* [Text and item location entries]:
* * *
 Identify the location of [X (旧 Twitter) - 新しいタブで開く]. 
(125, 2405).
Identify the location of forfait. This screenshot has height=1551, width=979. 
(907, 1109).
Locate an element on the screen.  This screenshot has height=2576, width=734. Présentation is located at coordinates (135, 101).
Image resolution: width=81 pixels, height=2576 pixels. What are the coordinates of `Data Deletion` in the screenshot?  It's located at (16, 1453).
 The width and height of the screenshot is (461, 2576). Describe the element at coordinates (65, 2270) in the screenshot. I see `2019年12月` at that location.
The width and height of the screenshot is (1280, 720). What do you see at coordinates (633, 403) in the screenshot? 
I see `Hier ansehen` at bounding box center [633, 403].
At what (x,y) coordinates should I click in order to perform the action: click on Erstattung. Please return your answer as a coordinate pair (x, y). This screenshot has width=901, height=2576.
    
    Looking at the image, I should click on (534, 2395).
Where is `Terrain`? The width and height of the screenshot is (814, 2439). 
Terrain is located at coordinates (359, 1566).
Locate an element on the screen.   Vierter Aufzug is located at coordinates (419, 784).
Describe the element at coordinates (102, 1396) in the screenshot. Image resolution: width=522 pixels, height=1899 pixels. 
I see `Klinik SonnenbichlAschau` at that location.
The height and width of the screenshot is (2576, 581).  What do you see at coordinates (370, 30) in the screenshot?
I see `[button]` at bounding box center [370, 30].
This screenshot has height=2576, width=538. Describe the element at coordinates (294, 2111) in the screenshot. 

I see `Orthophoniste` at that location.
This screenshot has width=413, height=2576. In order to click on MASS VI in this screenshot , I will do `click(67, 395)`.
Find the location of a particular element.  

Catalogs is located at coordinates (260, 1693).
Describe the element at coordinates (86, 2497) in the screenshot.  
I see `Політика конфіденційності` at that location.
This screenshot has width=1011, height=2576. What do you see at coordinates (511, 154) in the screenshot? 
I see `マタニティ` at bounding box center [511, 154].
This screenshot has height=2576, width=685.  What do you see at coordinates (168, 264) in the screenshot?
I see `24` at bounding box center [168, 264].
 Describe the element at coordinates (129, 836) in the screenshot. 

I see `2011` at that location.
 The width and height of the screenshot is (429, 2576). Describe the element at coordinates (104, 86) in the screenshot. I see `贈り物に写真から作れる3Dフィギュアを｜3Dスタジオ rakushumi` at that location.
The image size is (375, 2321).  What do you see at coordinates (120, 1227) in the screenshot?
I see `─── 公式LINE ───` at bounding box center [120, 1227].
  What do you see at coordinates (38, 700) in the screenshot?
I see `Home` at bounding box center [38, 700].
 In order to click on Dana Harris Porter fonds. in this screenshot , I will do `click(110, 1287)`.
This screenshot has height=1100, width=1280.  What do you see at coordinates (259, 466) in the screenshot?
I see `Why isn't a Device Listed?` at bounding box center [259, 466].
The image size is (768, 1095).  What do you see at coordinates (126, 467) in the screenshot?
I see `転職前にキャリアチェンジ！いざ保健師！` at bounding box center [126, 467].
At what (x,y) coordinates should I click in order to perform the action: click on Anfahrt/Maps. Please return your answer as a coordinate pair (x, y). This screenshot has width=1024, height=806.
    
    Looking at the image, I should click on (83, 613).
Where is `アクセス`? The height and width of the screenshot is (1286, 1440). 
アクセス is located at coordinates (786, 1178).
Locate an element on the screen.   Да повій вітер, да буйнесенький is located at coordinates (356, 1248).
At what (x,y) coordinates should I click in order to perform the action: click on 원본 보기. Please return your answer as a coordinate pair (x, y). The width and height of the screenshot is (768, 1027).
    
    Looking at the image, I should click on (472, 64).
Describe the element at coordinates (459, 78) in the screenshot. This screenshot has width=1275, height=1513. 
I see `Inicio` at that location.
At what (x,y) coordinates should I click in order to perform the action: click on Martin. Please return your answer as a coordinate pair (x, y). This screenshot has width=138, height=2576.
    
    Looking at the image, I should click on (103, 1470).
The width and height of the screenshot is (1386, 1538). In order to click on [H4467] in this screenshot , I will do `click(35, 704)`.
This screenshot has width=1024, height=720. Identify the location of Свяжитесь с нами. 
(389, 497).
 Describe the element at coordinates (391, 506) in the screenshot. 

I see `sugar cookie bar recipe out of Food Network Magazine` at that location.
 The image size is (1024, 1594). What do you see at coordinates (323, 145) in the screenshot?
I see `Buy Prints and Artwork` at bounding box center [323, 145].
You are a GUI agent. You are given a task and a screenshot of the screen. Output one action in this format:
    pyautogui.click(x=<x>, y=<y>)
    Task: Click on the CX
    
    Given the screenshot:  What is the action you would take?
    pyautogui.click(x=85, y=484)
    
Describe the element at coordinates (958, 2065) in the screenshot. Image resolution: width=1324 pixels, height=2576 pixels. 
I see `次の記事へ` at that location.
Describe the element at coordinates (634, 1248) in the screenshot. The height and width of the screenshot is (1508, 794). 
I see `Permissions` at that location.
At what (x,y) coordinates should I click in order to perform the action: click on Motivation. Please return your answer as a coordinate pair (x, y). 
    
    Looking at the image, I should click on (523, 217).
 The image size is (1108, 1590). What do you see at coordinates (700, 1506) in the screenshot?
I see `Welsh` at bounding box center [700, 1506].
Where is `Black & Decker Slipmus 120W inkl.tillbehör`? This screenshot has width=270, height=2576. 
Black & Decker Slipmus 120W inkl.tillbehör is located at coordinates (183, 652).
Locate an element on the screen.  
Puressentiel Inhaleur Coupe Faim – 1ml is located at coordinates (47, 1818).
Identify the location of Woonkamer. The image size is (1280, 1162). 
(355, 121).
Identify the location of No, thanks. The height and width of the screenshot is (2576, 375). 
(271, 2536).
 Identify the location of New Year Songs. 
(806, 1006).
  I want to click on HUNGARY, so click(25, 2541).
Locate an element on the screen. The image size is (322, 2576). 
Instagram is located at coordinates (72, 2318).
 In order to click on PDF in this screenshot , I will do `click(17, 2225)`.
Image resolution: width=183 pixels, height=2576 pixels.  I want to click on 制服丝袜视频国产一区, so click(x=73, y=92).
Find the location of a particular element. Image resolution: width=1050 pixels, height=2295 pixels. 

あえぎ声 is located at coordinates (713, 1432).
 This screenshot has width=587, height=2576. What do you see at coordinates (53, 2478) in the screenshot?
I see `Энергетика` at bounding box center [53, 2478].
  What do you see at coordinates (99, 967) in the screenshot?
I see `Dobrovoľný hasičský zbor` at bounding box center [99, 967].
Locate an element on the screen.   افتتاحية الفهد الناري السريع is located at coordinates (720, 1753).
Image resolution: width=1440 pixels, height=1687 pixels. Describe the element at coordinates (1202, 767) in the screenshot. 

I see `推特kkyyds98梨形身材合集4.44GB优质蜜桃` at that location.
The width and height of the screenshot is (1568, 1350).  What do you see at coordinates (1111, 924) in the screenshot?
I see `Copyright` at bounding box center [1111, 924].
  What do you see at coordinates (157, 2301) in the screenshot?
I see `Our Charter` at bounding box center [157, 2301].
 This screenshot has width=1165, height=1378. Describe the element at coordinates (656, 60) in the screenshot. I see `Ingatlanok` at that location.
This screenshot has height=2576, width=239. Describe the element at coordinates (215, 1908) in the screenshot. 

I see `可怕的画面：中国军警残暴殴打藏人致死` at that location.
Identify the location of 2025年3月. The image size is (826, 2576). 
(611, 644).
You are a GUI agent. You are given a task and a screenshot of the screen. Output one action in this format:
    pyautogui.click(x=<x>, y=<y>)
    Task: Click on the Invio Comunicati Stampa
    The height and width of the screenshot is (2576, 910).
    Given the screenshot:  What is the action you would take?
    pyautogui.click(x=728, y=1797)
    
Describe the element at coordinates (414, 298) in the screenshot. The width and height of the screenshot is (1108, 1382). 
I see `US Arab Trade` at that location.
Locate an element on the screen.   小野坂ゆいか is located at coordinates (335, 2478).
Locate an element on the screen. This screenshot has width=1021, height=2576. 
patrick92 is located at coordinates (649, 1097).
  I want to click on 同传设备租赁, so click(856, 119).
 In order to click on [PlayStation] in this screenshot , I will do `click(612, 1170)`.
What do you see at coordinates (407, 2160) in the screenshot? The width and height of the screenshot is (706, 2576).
* * *
* [Prompt]:
Convert the lines from the one containing "has width=138, height=2576." through the one containing "Looking at the image, I should click on (103, 1470)." into a Markdown table with the columns Row and Line, numbering each row and omitting blank lines.

* [Task result]:
| Row | Line |
|---|---|
| 1 | At what (x,y) coordinates should I click in order to perform the action: click on Martin. Please return your answer as a coordinate pair (x, y). This screenshot has width=138, height=2576. |
| 2 |     Looking at the image, I should click on (103, 1470). |